Questioned by members of the parliamentary committee on Health, Vice Admiral Henrique Gouveia e Melo began by stating that the 150 centres will open on 11 April, but said that "what is at stake is to have these centres operating from the beginning of May".
Gouveia e Melo said that the means for hiring the personnel needed for these units are currently being negotiated, with an estimated number of 2,500 nurses, 400 doctors and 2,300 assistants.
Gouveia Melo said that the professionals will essentially be from the National Health Service (NHS), but others will be hired from outside of the NHS if necessary.
"The idea is to use up to 20 percent of the nurses that are in primary health care, as you know there are 9,000 nurses, so 20 percent is 1,800 nurses and then add to these 1,800, the nurses that are needed and human resources that are needed for the rapid vaccination posts," he said.

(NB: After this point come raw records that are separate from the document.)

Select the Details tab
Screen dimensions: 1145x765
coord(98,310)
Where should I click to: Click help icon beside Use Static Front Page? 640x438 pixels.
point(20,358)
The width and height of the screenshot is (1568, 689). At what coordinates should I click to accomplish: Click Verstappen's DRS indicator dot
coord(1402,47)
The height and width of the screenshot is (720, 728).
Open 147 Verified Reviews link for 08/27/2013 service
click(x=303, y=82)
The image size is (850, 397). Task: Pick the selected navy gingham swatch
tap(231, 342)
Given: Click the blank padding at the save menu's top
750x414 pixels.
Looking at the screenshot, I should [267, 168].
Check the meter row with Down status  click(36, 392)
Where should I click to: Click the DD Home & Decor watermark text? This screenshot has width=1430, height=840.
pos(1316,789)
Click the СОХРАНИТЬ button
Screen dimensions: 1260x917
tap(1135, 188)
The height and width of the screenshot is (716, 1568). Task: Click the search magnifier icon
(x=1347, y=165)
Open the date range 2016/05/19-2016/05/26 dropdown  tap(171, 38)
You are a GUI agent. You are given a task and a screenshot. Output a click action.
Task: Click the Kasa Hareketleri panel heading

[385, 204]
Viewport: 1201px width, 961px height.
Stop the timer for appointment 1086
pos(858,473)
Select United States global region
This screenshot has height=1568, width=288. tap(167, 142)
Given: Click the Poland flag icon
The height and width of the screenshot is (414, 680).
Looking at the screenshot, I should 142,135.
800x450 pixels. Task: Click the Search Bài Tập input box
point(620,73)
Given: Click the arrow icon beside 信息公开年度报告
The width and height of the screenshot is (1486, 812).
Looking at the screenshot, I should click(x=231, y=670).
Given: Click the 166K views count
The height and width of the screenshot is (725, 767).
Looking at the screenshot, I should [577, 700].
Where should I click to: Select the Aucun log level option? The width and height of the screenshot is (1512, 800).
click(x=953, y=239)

According to the official, in the rapid vaccination posts, the efficiency of the process is four times higher than the vaccination in normal health centres.
"With the same human resources we manage to have a much higher efficiency in this process, besides the convenience, besides the physical safety, because they are done in large airy spaces, which allows for greater safety and physical distance," argued Gouveia e Melo.
Left Bloc MP Moisés Ferreira considered it to be "a little paradoxical", at a time when the Portuguese Nurses' Union says that there are almost 2,000 professionals in precarious situations with the risk of being sent away from the NHS, that the coordinator of the task force says it is necessary to hire thousands of professionals, including nurses.
"Maybe there is an obvious solution here, which is not to dismiss the nurses who are in a precarious situation, but to give them a dignified and stable contract so that they can also ensure this contracting", defended the Bloquista MP.